Republican presidential candidate Ted Cruz's tax plan would cut projected federal revenue by about a fifth over the next decade, according to a new analysis--a hit that would require sizable spending cuts to meet his goal of balancing the federal budget.

Mr. Cruz's plan would reduce federal tax collections by $8.6 trillion over 10 years, and that doesn't include additional interest on extra debt, according to the Tax Policy Center's analysis, released Tuesday. High-income households would be the biggest beneficiaries of a plan that would lower tax rates and move dramatically toward a consumption tax. The top 1% would get a 26% boost in income in 2017, the analysis said.

The Texas senator is offering one of the most significant shifts in taxation among the field of Republican presidential candidates, and he's banking on Americans' frustration with the complexity and burden of today's system to overcome criticism from both Republicans and Democrats.

Some of his Republican rivals--most notably Florida Sen. Marco Rubio--have criticized the move to a consumption tax as a hidden tax that a future Democratic president could expand to fund bigger government programs.

Mr. Cruz would repeal the corporate income tax, payroll taxes, taxes created as part of President Barack Obama's health-care law and the estate tax. In their place, he would impose a 16% "business flat tax" that would become the government's primary revenue source.

Under Mr. Cruz's plan, businesses would deduct payments to other businesses and capital expenses but not wages. His business flat tax is economically equivalent to the value-added taxes used in every other industrialized country, though unlike those, it wouldn't be imposed at the retail level.

Mr. Cruz would also lower individual income tax rates to 10% and exempt the first $36,000 of a four-person family's income.

"My tax plan--typical family of four--first $36,000 you earn, you pay nothing in taxes. No income taxes, no payroll taxes, no nothing," he said during Saturday's Republican debate in South Carolina. "Everyone pays the same simple flat 10% income rate. It's flat and fair."

That statement assumes individuals wouldn't pay his business tax, but the tax would in fact be embedded in their wages, as well as the prices of products and services they buy.

According to the center's analysis, under Mr. Cruz's plan, every income group would pay less in taxes in 2017 than they do now. The remaining tax burden would shift from high-income households to everyone else. The bottom 20% of households would pay an average federal tax rate of 3.8%, down from 4.1% under current law. By 2025, that bottom income group would lose some after-tax income because his business tax would have a "depressing effect" on wages.

By contrast, thanks to lower taxes on wages, capital gains, savings and business income, the top 0.1% would have a 15.2% average tax rate, down from 34.2%. This group, which would pay about 13.5% of federal taxes under current law, would get 22% of Mr. Cruz's tax cuts, averaging $2 million per household in 2017.

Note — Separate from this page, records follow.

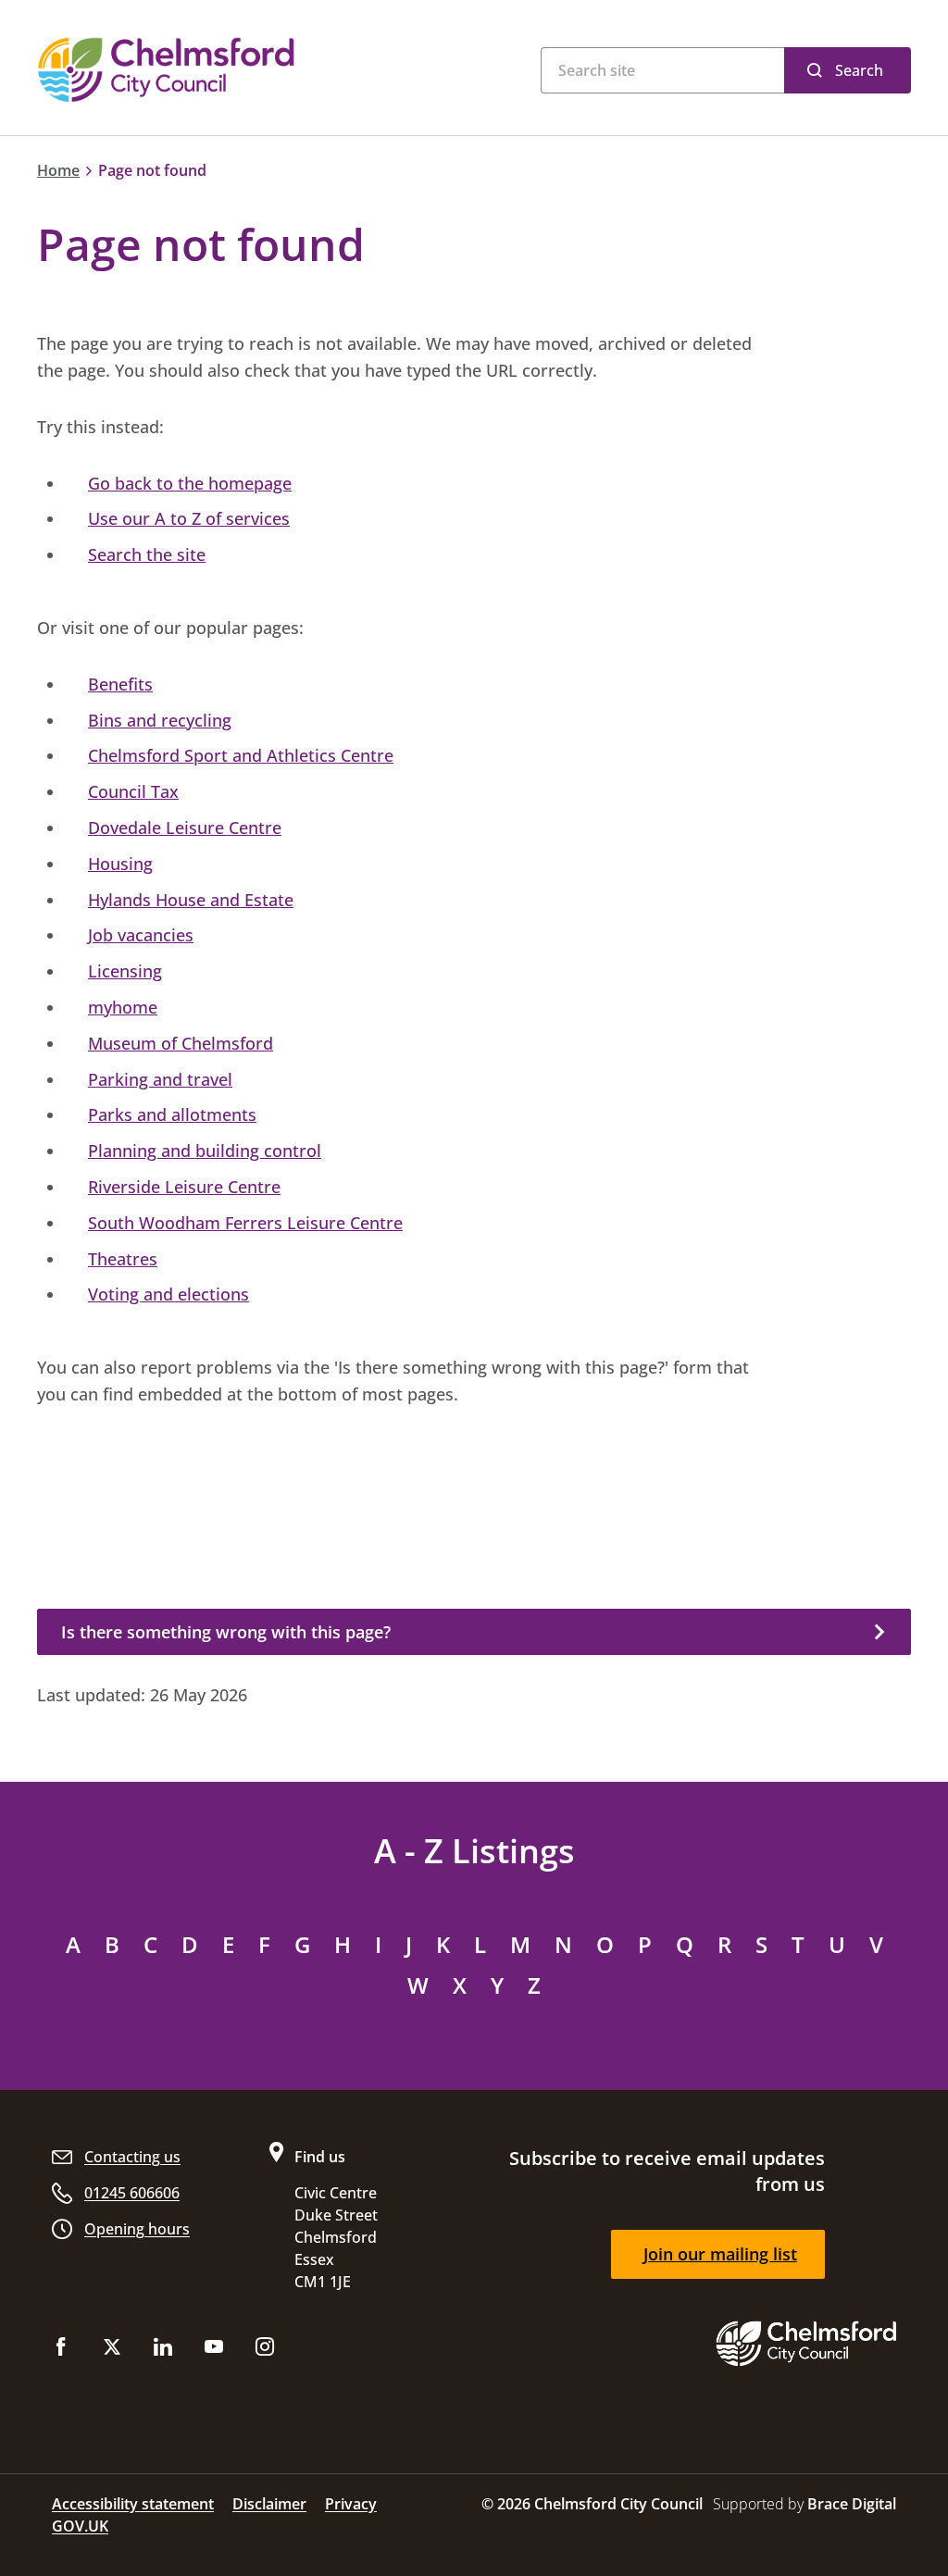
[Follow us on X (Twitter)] (112, 2350)
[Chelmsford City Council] (215, 70)
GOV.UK (80, 2526)
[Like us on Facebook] (61, 2350)
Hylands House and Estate (190, 900)
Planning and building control (204, 1150)
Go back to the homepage (190, 483)
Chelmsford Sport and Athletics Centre (240, 755)
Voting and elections (168, 1294)
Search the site (147, 554)
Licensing (125, 971)
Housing (120, 863)
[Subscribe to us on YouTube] (214, 2350)
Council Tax (133, 791)
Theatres (122, 1259)
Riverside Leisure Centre (184, 1187)
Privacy (351, 2504)
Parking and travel (160, 1079)
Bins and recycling (159, 720)
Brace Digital (851, 2504)
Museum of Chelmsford (180, 1043)
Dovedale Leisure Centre (184, 827)
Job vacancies (140, 935)
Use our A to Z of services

Republicans have complained that the Tax Policy Center's estimates are incomplete because they don't include the effects of economic growth that the tax cuts are designed to spur.

Arthur Laffer, the conservative economist, said in a recent interview that he had spoken with Mr. Cruz and his team but didn't write the plan, which he calls the best one remaining.

"You get extraordinary growth in the U.S. economy, just extraordinary," he said.

The center's scholars argue in response that the positive-incentive effects of tax cuts are uncertain and could be overwhelmed by the higher interest rates caused by rapid increases in federal borrowing.

By contrast, the Tax Foundation, whose board of directors includes former Republican lawmakers, does include economic growth in one version of its estimates. Last year, the foundation projected that Mr. Cruz's plan would cost the government $3.6 trillion in forgone revenue over a decade without accounting for growth, and less than $1 trillion after accounting for growth.

The Tax Policy Center is a nonpartisan project of the Urban Institute and Brookings Institution that used a bipartisan panel of reviewers. Its director, Leonard Burman, is a former Treasury Department official during the administration of Bill Clinton. The center made some assumptions about Mr. Cruz's plan because his campaign didn't respond to their detailed questions.

The center has now released analyses on the tax proposals of four of the remaining six Republican presidential candidates, and all of them--Mr. Cruz, Mr. Rubio, Jeb Bush and Donald Trump--would cut taxes by at least $6.8 trillion over a decade. By contrast, the 2012 Republican nominee, Mitt Romney, said he would make sure his plan wouldn't increase the deficit at all and came under intense criticism from President Obama when he struggled to show exactly how it would add up.

The center is working on analyses of the tax plans of Democratic presidential candidates Hillary Clinton and Bernie Sanders.